A diamond chart pattern can be both a reversal and a continuation pattern that occurs at the middle or end of a trend.
However, it forms more often as a reversal pattern than a consolidation.
Visually, a diamond chart pattern looks like a diamond. First, it starts narrower, and its support line is falling while the resistance line is rising. Up to now, it resembles a broadening triangle. Next, both trendlines change direction in which the support line rises and the resistance line falls. Up to now, it looks like a broadening symmetrical triangle is attached to the regular triangle. Finally, the pattern completes if the price breaks in the opposite direction of the prior trend.
This is a diamond formation the top.
And this a diamond at the bottom
A diamond pattern looks like a complex head and shoulders pattern in which its lower line touches the support line of a bullish v-shaped pattern.
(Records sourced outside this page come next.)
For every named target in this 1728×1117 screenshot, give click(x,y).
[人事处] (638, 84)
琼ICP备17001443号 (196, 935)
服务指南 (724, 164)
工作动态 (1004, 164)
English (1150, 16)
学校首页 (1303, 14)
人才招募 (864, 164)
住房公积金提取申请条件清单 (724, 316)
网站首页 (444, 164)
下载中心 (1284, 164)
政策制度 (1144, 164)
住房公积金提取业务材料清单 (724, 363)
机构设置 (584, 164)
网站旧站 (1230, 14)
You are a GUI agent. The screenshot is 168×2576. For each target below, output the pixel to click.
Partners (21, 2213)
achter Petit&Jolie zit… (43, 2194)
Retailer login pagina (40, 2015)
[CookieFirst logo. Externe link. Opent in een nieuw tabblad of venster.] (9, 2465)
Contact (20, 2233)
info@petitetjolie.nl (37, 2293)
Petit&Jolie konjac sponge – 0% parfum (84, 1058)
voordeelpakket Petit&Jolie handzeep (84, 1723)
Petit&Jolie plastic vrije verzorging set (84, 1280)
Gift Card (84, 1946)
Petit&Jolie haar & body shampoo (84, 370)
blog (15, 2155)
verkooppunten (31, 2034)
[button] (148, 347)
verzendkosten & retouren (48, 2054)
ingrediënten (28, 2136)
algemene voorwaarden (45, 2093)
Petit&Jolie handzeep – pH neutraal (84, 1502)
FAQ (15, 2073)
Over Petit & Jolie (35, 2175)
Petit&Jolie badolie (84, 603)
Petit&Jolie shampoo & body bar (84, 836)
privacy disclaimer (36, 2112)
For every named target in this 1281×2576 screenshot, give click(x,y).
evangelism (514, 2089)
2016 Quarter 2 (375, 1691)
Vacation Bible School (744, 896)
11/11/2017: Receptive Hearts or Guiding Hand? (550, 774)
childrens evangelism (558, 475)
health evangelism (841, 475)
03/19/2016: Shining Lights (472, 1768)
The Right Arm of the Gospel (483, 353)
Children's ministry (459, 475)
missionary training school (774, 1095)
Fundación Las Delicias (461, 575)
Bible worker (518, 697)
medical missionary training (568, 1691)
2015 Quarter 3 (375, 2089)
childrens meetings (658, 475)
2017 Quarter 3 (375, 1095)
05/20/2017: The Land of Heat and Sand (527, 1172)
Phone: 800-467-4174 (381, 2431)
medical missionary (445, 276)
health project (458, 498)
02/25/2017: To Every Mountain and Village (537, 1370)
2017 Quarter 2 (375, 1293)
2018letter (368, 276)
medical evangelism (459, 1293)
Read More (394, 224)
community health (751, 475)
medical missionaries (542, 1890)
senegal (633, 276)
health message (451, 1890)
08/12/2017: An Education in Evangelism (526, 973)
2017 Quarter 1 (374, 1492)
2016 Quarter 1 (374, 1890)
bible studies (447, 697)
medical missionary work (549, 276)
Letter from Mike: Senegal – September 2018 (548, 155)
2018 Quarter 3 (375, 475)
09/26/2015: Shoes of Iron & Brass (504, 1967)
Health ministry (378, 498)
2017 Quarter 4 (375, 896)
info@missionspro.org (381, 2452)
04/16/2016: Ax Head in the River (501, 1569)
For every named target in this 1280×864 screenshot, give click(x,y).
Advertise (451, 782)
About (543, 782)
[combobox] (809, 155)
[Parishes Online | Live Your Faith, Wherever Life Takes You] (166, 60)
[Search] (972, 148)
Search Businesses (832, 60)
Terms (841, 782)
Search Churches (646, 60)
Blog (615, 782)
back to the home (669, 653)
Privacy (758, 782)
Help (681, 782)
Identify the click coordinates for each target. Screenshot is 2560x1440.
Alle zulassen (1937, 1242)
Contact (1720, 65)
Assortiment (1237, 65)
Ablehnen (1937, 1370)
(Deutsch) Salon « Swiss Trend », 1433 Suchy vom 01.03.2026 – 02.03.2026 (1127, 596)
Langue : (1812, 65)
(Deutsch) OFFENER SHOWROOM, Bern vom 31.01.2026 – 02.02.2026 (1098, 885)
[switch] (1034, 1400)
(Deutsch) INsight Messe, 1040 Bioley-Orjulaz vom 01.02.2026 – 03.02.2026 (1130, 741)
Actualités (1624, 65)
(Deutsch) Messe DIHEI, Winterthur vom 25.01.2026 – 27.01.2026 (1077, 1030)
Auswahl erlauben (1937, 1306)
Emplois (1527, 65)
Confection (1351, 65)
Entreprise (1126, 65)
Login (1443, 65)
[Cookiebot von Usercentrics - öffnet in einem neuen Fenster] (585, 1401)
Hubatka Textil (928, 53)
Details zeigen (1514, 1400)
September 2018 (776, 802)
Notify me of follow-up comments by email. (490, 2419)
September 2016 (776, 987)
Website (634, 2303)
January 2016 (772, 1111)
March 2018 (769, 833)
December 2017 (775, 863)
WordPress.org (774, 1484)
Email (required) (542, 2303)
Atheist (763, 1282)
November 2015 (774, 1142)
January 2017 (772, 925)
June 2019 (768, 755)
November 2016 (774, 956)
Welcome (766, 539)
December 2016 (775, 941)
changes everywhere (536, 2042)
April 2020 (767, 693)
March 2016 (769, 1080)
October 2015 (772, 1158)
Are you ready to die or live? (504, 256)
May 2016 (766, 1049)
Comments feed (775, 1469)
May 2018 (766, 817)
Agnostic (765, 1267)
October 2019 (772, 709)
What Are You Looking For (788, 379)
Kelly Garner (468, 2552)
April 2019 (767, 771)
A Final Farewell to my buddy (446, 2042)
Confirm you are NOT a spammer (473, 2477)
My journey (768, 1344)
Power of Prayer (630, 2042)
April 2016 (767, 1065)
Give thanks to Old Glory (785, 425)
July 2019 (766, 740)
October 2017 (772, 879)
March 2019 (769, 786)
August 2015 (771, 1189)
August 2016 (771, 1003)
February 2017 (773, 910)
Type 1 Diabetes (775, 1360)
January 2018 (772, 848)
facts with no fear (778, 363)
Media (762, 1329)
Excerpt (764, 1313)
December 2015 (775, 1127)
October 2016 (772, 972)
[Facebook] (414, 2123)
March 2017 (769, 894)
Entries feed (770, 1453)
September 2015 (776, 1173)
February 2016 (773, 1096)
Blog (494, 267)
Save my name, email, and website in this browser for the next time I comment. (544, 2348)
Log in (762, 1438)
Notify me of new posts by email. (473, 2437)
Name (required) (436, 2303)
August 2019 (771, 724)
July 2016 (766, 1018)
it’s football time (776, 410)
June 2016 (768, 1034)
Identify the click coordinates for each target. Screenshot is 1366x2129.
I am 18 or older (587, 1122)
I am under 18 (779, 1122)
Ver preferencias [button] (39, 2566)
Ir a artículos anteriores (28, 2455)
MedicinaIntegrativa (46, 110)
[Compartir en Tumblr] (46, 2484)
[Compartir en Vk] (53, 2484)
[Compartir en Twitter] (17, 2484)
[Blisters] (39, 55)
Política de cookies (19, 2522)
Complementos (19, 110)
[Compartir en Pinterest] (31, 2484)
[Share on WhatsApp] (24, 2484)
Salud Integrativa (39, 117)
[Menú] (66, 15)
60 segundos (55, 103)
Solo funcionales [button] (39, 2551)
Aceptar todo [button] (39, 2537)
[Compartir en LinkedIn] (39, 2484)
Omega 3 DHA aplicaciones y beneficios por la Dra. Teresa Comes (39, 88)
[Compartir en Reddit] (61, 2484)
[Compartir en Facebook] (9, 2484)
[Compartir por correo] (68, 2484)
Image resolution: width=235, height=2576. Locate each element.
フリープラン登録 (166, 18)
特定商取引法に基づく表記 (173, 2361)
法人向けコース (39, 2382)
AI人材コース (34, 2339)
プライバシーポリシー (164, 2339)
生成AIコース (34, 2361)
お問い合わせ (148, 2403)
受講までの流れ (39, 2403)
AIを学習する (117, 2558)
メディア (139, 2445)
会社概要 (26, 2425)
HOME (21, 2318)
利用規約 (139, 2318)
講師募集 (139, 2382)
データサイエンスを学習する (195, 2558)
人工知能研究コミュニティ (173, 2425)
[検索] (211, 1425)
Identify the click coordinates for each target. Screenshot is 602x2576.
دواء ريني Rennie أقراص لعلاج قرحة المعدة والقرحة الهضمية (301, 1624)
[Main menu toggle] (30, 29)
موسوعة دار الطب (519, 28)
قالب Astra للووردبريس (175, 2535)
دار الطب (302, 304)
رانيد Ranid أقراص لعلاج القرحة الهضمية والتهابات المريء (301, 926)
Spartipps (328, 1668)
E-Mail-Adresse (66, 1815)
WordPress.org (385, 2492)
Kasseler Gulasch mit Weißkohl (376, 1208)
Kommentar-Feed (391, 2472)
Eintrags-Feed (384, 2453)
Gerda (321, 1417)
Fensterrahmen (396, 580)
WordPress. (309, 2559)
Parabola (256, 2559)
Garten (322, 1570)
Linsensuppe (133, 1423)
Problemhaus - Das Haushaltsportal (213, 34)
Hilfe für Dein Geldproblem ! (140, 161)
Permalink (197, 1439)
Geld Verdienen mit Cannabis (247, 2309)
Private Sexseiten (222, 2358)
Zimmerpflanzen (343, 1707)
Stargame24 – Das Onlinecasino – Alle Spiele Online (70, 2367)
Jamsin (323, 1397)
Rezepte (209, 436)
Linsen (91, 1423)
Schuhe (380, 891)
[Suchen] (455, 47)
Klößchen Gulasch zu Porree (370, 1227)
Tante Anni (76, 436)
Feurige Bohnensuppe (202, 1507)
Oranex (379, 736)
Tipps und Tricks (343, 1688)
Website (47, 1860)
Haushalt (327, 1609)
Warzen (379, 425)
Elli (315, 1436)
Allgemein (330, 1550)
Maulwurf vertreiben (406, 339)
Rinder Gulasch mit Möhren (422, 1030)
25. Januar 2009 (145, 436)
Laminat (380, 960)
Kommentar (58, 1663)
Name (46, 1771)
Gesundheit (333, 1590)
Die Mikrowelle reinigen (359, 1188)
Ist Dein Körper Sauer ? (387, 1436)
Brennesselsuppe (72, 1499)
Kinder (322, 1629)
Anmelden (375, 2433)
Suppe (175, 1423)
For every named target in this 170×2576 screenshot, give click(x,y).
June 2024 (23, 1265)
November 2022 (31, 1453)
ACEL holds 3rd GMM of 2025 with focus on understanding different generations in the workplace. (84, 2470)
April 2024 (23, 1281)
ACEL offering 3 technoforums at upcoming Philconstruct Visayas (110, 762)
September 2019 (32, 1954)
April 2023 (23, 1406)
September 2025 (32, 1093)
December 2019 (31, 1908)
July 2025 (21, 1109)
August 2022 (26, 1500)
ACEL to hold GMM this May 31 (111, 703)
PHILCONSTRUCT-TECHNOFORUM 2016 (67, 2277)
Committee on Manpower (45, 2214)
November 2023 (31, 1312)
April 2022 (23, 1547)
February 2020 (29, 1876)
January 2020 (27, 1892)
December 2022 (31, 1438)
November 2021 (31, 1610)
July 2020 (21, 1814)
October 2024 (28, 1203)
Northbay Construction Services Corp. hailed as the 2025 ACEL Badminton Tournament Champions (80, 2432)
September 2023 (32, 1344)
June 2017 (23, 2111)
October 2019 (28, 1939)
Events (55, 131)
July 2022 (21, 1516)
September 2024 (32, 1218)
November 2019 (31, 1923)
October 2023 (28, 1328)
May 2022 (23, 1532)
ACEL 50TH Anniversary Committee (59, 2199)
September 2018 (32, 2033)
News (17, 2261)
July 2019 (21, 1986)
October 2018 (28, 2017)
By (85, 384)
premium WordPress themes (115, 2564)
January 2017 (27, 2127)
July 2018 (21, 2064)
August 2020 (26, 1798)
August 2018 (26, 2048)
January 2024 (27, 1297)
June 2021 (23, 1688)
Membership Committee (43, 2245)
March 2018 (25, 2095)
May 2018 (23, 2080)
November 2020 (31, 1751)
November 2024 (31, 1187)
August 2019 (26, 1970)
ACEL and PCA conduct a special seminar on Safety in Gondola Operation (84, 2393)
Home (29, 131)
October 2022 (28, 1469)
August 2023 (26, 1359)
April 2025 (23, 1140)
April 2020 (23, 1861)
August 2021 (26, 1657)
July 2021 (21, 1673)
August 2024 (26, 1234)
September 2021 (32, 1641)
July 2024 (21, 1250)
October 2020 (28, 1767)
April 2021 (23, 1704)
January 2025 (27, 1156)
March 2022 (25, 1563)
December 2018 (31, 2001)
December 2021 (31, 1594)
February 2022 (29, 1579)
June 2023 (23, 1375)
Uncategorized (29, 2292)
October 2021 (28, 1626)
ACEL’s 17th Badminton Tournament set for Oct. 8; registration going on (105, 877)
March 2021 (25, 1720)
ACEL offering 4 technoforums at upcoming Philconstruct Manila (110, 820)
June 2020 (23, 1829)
How to Trade Diamond Chart Patterns?
Often a diamond formation is not clear in structure. So, trading this pattern requires caution. Moreover, diamond chart patterns rarely occur.
In the beginning, you may see a broadening wedge pattern or a broadening triangle. Later, you may also see a v-shaped pattern. And finally, the diamond will complete itself.
If the formation is long enough, it is easier to find a good time to enter. However, it is difficult to enter when its width is small.
So, maybe it is a good idea to ignore the pattern if its width is small and trade after breakout if its width is long.
The best place to go long/short is after the breakout. And your take-profit should be at least twice the size of your risk or adjust as new formations appear.
Example of Diamond Chart Pattern
Finding a perfect diamond pattern is tough. However, I managed to find you a perfect one.
The daily chart of GBPUSD made a diamond chart pattern inside a symmetrical triangle.
Moreover, you see that in the middle of the diamond it looks like a v-shaped pattern. And the whole diamond is an inverse head and shoulders.
Visually, based on the chart, the stop-loss should be below the formation. And your take-order could be twice or even three times your risk.